**OBJECTIVE 1:** Count the lines in the entries below that contain the string "refresh". Give only the number.
──────── EXCERPTED PASSAGE ────────
SWINDALL, CHARLES (1876–1939).

Considered one of Oklahoma's ablest and most colorful attorneys, U.S. Rep. Charles Swindall was born on February 13, 1876, near Terrell, Texas. He was the son of Jonathan W. and Mary Standley Swindall. Educated in the Terrell public schools, the future U.S. representative attended Vanderbilt University and graduated with an LL.B. from Cumberland University in 1897. That same year he opened a law office in Woodward, Oklahoma, but he soon moved to Day (later Ellis) County, serving as county attorney. By 1900 he had returned to Woodward, becoming known for his work with the Texas Cattle Raisers' Association. In a short time, he got convictions in thirty-three of thirty-five cattle rustling cases. Married in 1911 to Emma Endres, Swindall took an active part in Woodward political and social life. During World War I he almost gave up his legal practice to concentrate on Red Cross work.

A Republican, he served as a delegate to the 1916 Republican national convention and was a member of the Oklahoma State Republican Committee from 1919 to 1929. In November 1920 he was elected to the U.S. Congress from the Eighth District to fill the unexpired term of Rep. Dick T. Morgan, who had died while in office. During the remaining four-month term Swindall served on the Public Land Committee. Because Oklahoma law required that a candidate file for a primary fifty days before the election, he was unable to seek a full term in Congress.

Following his stint in Washington, he returned to Woodward. He made an unsuccessful attempt to regain the seat in 1922. In April 1924 he was appointed as a district judge of Oklahoma's Twentieth Judicial District and later elected to a four-year term. Believing that strict law enforcement was the only way to deter crime, he handed out severe penalties. In 1927 he became the first Oklahoma judge to sentence a person to death for committing a robbery with firearms. The sentence was later reduced to life in prison. In 1928 he was elected to a six-year term as a justice of the Oklahoma Supreme Court. In one of his most notable opinions, he declared that a law granting perpetual franchises to utility companies was unconstitutional. He asserted that lawmakers failed to protect Oklahomans from monopolies and trusts.
────────
**OBJECTIVE 2:** For each statement about the Charles Swindall biography above, answer yes or no and quote the words of the biography that decide it. (a) Swindall graduated from Vanderbilt University. (b) He obtained convictions in thirty-three of thirty-five cattle rustling cases. (c) In 1928 he was elected to a six-year term on the Oklahoma Supreme Court.
──────── RECORDS SHOWN ────────
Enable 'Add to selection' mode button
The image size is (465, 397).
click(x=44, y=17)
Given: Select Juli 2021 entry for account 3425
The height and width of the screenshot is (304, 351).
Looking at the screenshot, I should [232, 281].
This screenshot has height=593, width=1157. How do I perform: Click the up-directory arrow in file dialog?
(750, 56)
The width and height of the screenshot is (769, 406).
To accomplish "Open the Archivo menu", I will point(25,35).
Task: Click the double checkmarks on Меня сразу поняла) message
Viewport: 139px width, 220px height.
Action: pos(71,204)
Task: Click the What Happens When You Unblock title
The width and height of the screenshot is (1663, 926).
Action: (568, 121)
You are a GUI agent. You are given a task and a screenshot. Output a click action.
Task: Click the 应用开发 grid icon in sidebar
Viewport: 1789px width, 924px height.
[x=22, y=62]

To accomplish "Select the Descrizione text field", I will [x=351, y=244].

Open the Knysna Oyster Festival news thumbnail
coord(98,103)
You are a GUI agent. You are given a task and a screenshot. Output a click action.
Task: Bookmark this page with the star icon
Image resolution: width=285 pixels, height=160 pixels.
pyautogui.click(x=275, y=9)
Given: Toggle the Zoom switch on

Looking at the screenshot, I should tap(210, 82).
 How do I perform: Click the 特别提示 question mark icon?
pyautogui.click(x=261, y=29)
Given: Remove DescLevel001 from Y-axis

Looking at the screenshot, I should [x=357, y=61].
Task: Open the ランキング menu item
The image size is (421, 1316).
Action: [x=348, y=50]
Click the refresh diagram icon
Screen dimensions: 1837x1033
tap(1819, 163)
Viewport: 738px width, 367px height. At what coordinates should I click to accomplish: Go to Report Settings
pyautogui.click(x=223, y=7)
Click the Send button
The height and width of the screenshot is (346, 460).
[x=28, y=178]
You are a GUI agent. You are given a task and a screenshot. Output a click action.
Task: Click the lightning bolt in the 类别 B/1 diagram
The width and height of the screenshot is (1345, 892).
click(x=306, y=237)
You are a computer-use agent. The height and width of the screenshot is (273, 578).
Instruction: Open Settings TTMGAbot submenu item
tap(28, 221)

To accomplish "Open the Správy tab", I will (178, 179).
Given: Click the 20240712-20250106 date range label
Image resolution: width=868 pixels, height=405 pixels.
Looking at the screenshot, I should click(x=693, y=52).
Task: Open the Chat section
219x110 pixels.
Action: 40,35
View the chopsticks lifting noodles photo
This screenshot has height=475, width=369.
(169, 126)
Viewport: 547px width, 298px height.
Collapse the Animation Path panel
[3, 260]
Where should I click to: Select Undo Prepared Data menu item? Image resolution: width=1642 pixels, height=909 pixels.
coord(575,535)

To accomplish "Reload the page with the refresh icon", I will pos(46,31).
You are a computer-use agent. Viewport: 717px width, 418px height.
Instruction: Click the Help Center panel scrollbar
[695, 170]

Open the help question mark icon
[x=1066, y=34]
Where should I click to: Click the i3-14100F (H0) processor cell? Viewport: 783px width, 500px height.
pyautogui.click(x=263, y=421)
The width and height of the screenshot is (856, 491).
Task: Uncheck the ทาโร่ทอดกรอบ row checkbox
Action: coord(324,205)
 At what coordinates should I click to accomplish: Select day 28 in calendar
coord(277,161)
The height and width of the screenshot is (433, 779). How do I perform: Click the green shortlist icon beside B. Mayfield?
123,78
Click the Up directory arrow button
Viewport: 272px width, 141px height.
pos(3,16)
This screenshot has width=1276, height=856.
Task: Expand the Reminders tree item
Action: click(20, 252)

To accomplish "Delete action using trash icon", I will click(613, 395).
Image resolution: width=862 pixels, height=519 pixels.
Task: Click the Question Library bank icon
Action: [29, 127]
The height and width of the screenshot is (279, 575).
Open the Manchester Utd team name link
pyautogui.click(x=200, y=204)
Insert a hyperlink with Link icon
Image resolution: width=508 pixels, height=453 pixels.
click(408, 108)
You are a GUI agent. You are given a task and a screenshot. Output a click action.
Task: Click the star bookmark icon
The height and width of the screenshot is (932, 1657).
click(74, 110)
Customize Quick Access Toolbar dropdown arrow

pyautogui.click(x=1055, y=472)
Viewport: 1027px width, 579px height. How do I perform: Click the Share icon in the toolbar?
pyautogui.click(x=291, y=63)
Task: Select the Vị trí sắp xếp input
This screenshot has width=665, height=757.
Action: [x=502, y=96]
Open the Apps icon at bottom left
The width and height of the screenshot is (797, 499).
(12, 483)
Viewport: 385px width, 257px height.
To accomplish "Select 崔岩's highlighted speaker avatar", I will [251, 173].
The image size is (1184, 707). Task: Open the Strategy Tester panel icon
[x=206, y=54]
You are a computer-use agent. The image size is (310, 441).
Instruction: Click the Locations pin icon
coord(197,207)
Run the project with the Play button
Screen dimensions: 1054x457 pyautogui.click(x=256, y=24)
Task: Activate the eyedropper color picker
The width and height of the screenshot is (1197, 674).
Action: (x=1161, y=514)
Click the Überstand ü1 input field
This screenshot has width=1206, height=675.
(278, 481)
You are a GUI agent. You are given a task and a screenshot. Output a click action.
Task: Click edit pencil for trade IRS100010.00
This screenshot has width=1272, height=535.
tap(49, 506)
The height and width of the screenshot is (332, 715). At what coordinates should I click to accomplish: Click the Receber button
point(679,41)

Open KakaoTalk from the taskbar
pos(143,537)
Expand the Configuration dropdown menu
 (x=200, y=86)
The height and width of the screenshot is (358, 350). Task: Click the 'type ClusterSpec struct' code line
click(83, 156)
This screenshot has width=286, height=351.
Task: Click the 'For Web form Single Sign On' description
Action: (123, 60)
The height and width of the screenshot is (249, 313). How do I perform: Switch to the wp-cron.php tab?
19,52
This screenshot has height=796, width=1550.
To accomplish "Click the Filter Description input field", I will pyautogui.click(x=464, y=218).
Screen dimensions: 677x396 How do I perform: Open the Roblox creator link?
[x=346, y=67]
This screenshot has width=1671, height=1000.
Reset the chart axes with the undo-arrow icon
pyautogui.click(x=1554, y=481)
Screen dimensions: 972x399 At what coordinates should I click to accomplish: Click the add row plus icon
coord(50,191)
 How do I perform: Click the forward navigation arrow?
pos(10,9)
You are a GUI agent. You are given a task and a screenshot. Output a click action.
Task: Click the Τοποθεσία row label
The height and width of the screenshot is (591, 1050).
────────
**FINAL ANSWER 1:** 2

**FINAL ANSWER 2:**
(a) No: "attended Vanderbilt University and graduated with an LL.B. from Cumberland University in 1897"
(b) Yes: "he got convictions in thirty-three of thirty-five cattle rustling cases"
(c) Yes: "In 1928 he was elected to a six-year term as a justice of the Oklahoma Supreme Court"